There’s some things I’d only ever see my mum do at Christmas. Smoke a cigarette, have a drink, and tell a joke.
Festive that.
Thing is, my mum only knows two jokes. Both with a very similar punchline. And because the jokes are quite sweary, they’d achieved mythical status in my head. Until I was 13, 14, it was always “Andrew, go put the kettle on while your mum tells her joke.”
Talk about building up anticipation. I waited years to hear my mum’s favourite joke. Years. Did it live up to the hype? Did it meet my wild expectations?
You tell me.
Mickey Mouse is standing in the courtroom.
The judge turns to him and says ‘Mister Mouse, you can’t divorce Minnie just because she has buck teeth.’
Furious, Mickey fires back ‘No your honour, I said she was fucking Goofy.’
If you think I oversold the potential hilarity, you imagine waiting years to hear it.
For the record, her second joke was something about a housewife giving the milkman a fiver and shagging the binman because her husband told her to tip the one and fuck the other.
I told you the punchlines are similar.
They both rely on one universal truth. What we say and what others hear aren’t always the same thing.
I was reminded of that during a meeting to re-do the HNW website when Martin wanted us to explain what we meant by message when we say message-first marketing.
It’s obvious. To Ben and I, who’ve been noodling away at this since 2020. It’s message. It’s your message. Message! Prospects who hadn’t been noodling for three years mightn’t have made the same connections we did.
Sometimes, when you’re too close to something, the best thing you can do is take a step back, and let someone else ask the tough questions.
Like why are my family’s traditional Christmas jokes all about marital infidelity?
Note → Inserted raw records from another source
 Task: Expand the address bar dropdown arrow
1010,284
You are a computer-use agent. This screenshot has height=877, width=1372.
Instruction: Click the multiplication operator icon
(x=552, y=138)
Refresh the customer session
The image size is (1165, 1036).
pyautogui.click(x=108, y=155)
Or why isn’t your business’ marketing getting your key ideas across?
I can’t answer the first. But I’ve got an inkling about the second…
Something mint - this amazing minimalist messaging from WWF
Your message is an idea. Something that sums up everything that you offer to the world, or that you’re trying to do.
The World Wildlife Fund’s message is simple. To save the natural world, people need to act NOW.
The copy? A simple, direct expression of that message. WE’RE RUNNING OUT OF TIME.
And the visual? It’s perfect. The hourglass is a bit on the nose as a metaphor, but when it’s got wildfire slowly trickling into a sole remaining tree, it hits home. Hard.
Once you’ve got a message, simple, elegant, thought-provoking ads like this become possible.